Few Voices Raised Against Contraception

In actual and sober fact, however, few voices are being publicly raised today against contraception as such. For more than a generation Catholics have been very reluctant to speak out against it in spite of the Church's plain teaching about it. Today's secularists are generally given a free pass to go on touting its claimed benefits while critics remain mostly silent. Those who do venture to say anything against it usually confine their criticisms to its known harmful physical effects, such as the pill's increased risk of heart disease or cancer, or the greater risk of sexually transmitted diseases for those relying on contraceptives in support of a promiscuous lifestyle. Hardly anybody today ever publicly dares to contend that contraception just might be morally wrong, which is what the Church teaches.

Even in the case of the HHS contraceptive mandate, few feel called upon to argue against contraception as such.

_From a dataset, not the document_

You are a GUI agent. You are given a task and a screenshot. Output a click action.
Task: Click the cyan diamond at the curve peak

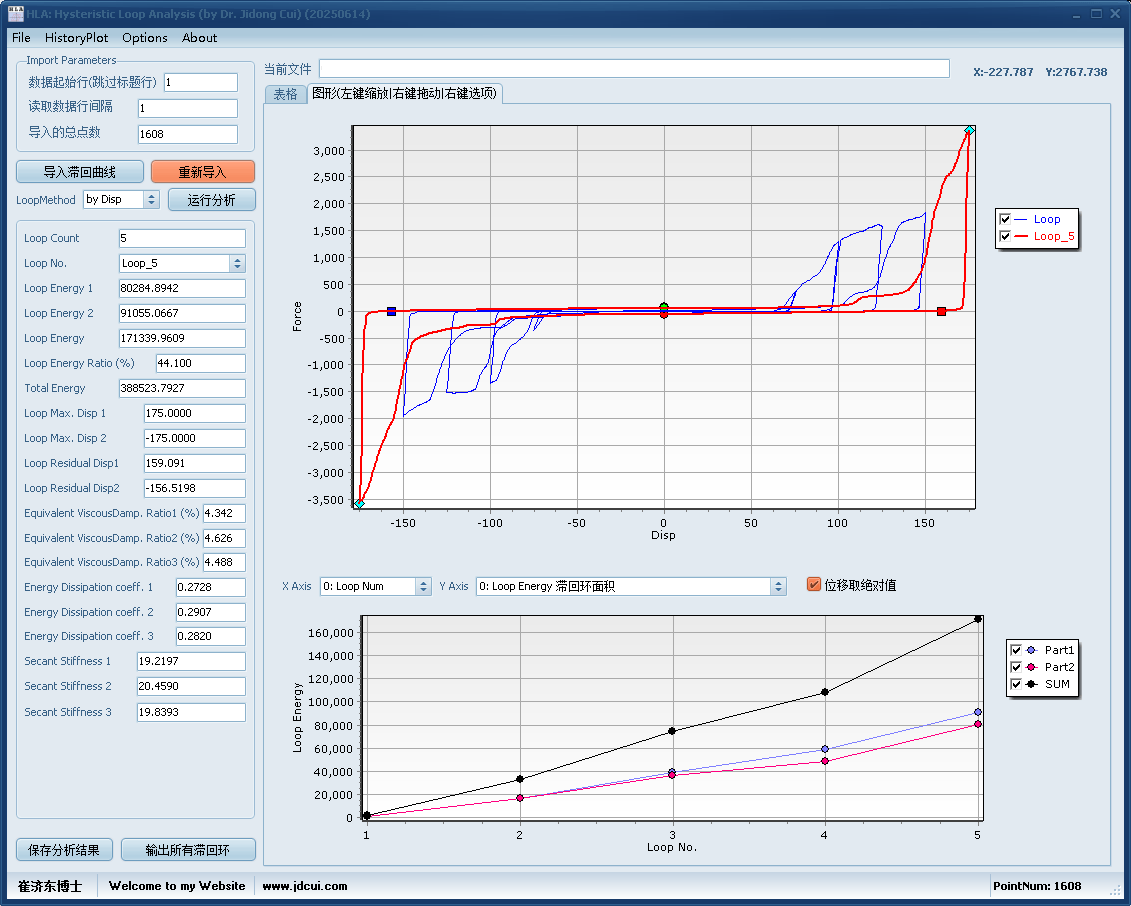[969, 131]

Rather, most people (including most Catholic bishops), primarily stress that the mandate is a violation of the religious liberty of Catholics. Many even go so far as to assert that "it's not about contraception." Of course, it is a violation of the religious liberty of Catholics; and it must indeed be opposed on that basis, as the Church rightly is opposing it. But it also is about contraception. It represents a government attempt to impose the contraceptive imperative on the entire country, as Pope Paul VI warned in Humanae Vitae, and it must be opposed for that reason as well.

For the Church has not ceased to teach that contraception is morally wrong. This was once the teaching of all of Christianity. It remained in place virtually universally for centuries until, in 1929, the Church of England broke ranks and allowed its use in "hard cases" - a shift that was followed with unseemly haste in the next few years by nearly all organized Christian bodies (with the notable exception of the Catholic Church).

Soon contraception came to be allowed nearly everywhere, not just in hard cases but in all cases. This was bound to happen, for if contraception is not somehow intrinsically wrong (and hence might legitimately be employed in hard cases), why not in all cases? It follows. The Catholic Church virtually alone proved unable to accede to this logic. The great 1930 encyclical, Casti Connubii, was the answer of Pope Pius XI and the Catholic Church to the general abandonment nearly everywhere of the traditional teaching that had previously obtained universally within Christianity.

In Humanae Vitae, besides warning about the kind of government coercion which has come about with the HHS mandate, Pope Paul VI also predicted an increase "in conjugal infidelity and the general lowering of morality" and a loss of respect for women - consequences which leap to the eye in such cases as today's marriage break-ups or "hook-up culture." As the original enabler of the sexual revolution generally, contraception is responsible for these consequences.

So isn't it about time that Catholics got beyond today's almost ritual disclaimer in the case of the HHS mandate that "it's not about contraception"? How much worse does it have to get before some people finally begin to notice that it is bad? The whole issue is about contraception as much as it is about religious liberty, and we need to summon up the courage to say this plainly.

It is time that the contraceptive imperative got branded as the grave menace to any civilized and moral society that it manifestly is.